When human rights violations are on the rise, the activists who advocate human dignity can not simply rest.
Innovative method and strenuous effort is required to protect human values. Exploring the film, media, and popular culture to a target audience is the way of ‘breakthrough’, a human rights organization. Breakthrough’s major event, Tri Continental Film Festival 2009 had been a great success, says Alika Khosla, associate director of breakthrough and director of Film Festival, in an email interview.
Alika spearheaded the Asia launch of the Tri Continental Film Festival. A diploma holder in Human Rights Law from the National Law School at Bangalore, she received her Masters in German in 1982 from Jawaharlal Nehru University. The 5th Tri Continental toured in New Delhi, Mumbai, Goa, Bangalore, and Kolkata in January and February. The film discussed human rights issues across South America, Africa and Asia. Tri Continental Film festival was conceived by a group of Latin American film makers based in Buenos Aires, Argentina, called the ‘Movement do Documentalistas‘. Breakthrough currently works in India and the United States, the world’s two largest democracies, on several issues including women’s rights, sexuality and HIV/AIDS, racial justice and immigrant rights. |
Alika Khosla, associate director of breakthrough: |
“Through our media campaigns, we build awareness on issues of violence against women, HIV AIDS and sexuality. Our messaging is further strengthened by education at the ground level where we urge Community members and youth to become catalysts of change.”
While speaking the objectives of film festival, she has said that Tricontinental is an arts and cultural initiative that seeks to use the medium of cinema to high light human rights norms and practices. Through the films, Breakthrough hopes to highlight human rights concerns from around the world and encourage public discourse on preventing violations and abuse. The cinematic experience encounters and explores the narratives of violence, exploitation, destitution, apathy as well as internal turmoil’s of real people who are not at the core of these films.
The films discussed the Post-liberation democracies to gender empowerment, from discrimination and violence against women to HIV/AIDS, from Socio-economic justice to general cultural differences and practices within different contexts.
Breakthrough has a different, creative angle to discuss human right issues.
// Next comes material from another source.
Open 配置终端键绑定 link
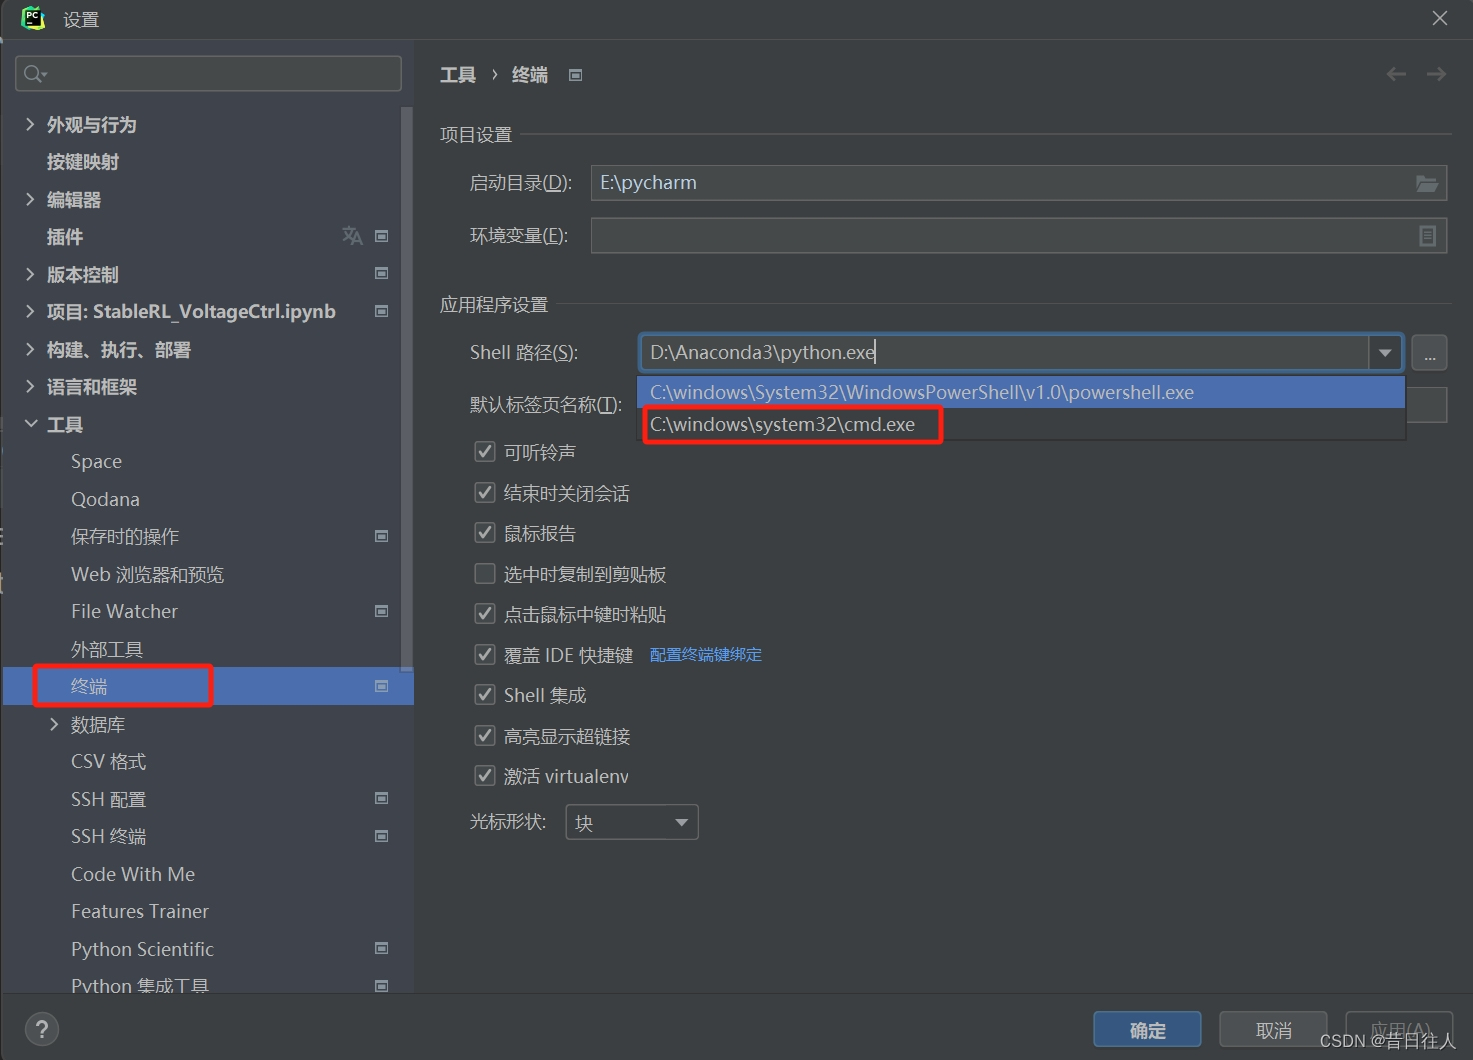The height and width of the screenshot is (1060, 1473). 705,655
It uses an integrated strategy combining film screenings with seminars, panel discussions and workshops to encourage a larger public discourse on the human rights themes explored in the films. The Tri Continental 2009 Films were screened at universities, cultural institutions and citizens groups as part of Breakthrough’s Traveling Screen initiative.
She said the films went out to packed audiences at each venue – around 9500 people attended in Delhi, Bangalore, Mumbai and Calcutta. Students congregated to watch the films at their Universities in large numbers as well.
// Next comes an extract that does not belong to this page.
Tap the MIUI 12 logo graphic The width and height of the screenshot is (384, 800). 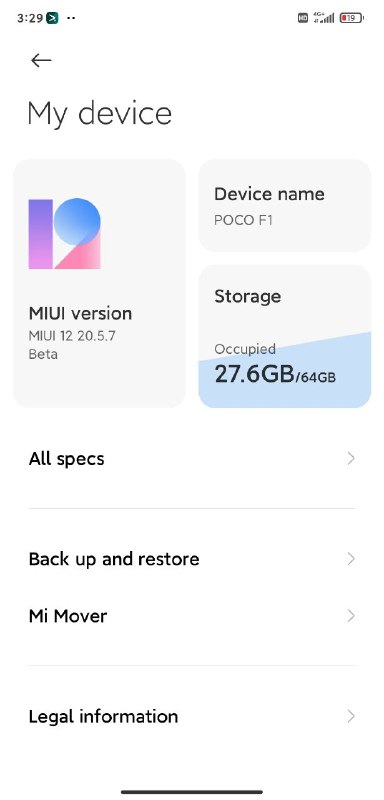coord(64,234)
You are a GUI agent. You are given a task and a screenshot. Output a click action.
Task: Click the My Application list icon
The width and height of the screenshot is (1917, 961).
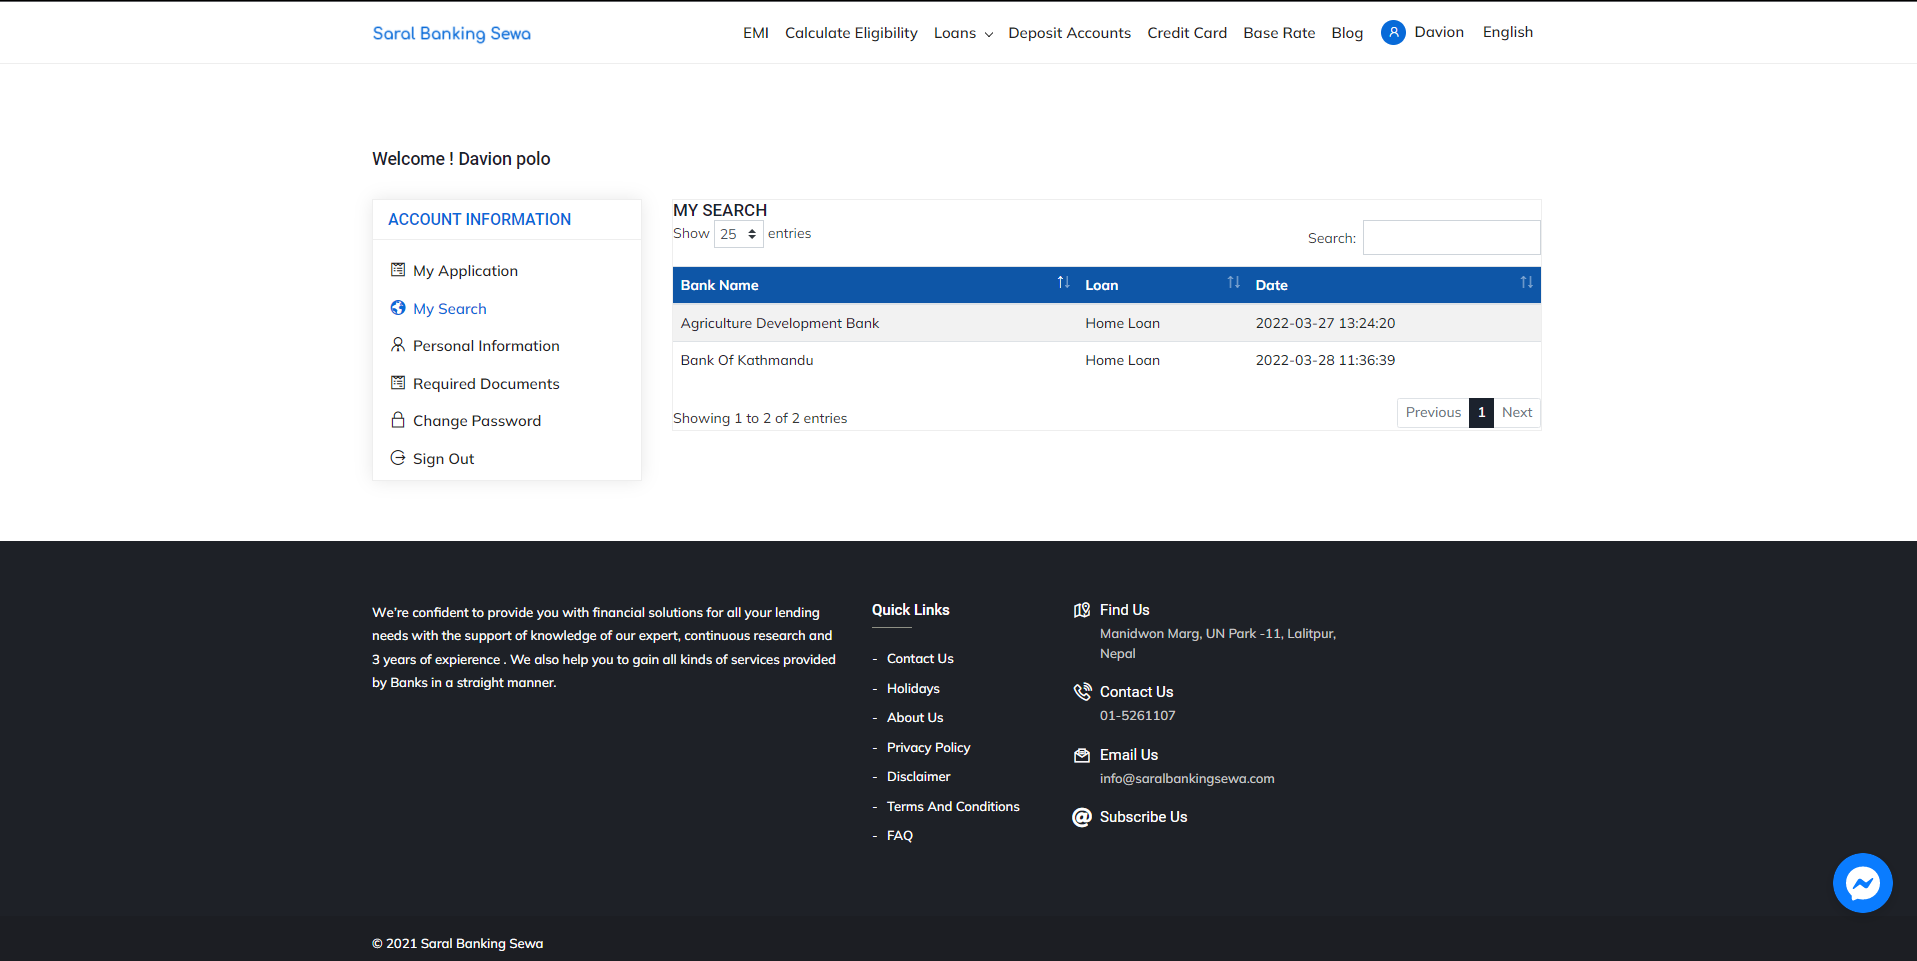398,270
After its inauguration in Argentina in September 2002, the festival traveled to South Africa for the first time in 2003 and is marking its second anniversary in that country this year. It has become the primary platform for human rights cinema for the three continents that form part of the global South. In India, the Tri Continental began in 2004.
Specifically, the outreach leg of the festival – the Traveling Screen – is a unique program which contextualizes the notions of rights in its specificities as opposed to an abstract discourse on rights. Films provide an experiential context for young minds to interpret and develop their own notions of rights, wrongs, and justice.
“This form of exposure and subsequent engagement with the audience is very important to democratize a plural society like ours especially where minorities, women, dalit and tribal are at the receiving end of the powerful.” – Alika points out.
The Bangalore Film Society and Konangal Film Society in Coimbatore, NGOs like Yuva in Dharavi, WISCOMP (Women in Security, Conflict Management and Peace in Srinagar), the North East Network and over 60 colleges across the country have urged Breakthrough to discuss year long outreach programs to get the films of each Tri Continental Film Festival to them. Most importantly, she said the commitment and numbers of partners on the ground has increased.
The latest multimedia campaign ‘Bell Bajao’ Bring Domestic Violence to a halt (2008) by “breakthrough” has been a significant move against all kinds of domestic abuse. “Bell Bajao “is an awareness and intervention campaign against domestic abuse.
It seeks to engage men as direct partners ready to ‘ring the bell’, and intervene in situations of abuse – a new venture within the Indian context. “Bell Bajao”, campaign launched on August 20, 2008. It was released in collaboration with the Ministry of Women and Child Development. Breakthrough had produced a music album for awareness,” Mann Ke Manjeree” in 2000, two multi media campaigns “What Kind of a Man are You?” in 2004, a program, encouraging dialogue on HIV/AIDS among married couples and “Is this Justice?” in 2007, to brought the public attention, the growing incidence of stigma and discrimination faced by Women Living with HIV/AIDS (WLHA)
Some of the films screened in 2009 films were:
The Infinite Border, Brides of Allah, There Was a Queen, Still Human Still Here: Destitution of the Refused Asylum Seekers
, Behind Forgotten Eyes,
Is it Just a Game? Flying Inside My Body, The American, Under Construction, War Made Easy, Undercover in Tibet, Morality TV and The Loving Jihad – A Thrilling Tale.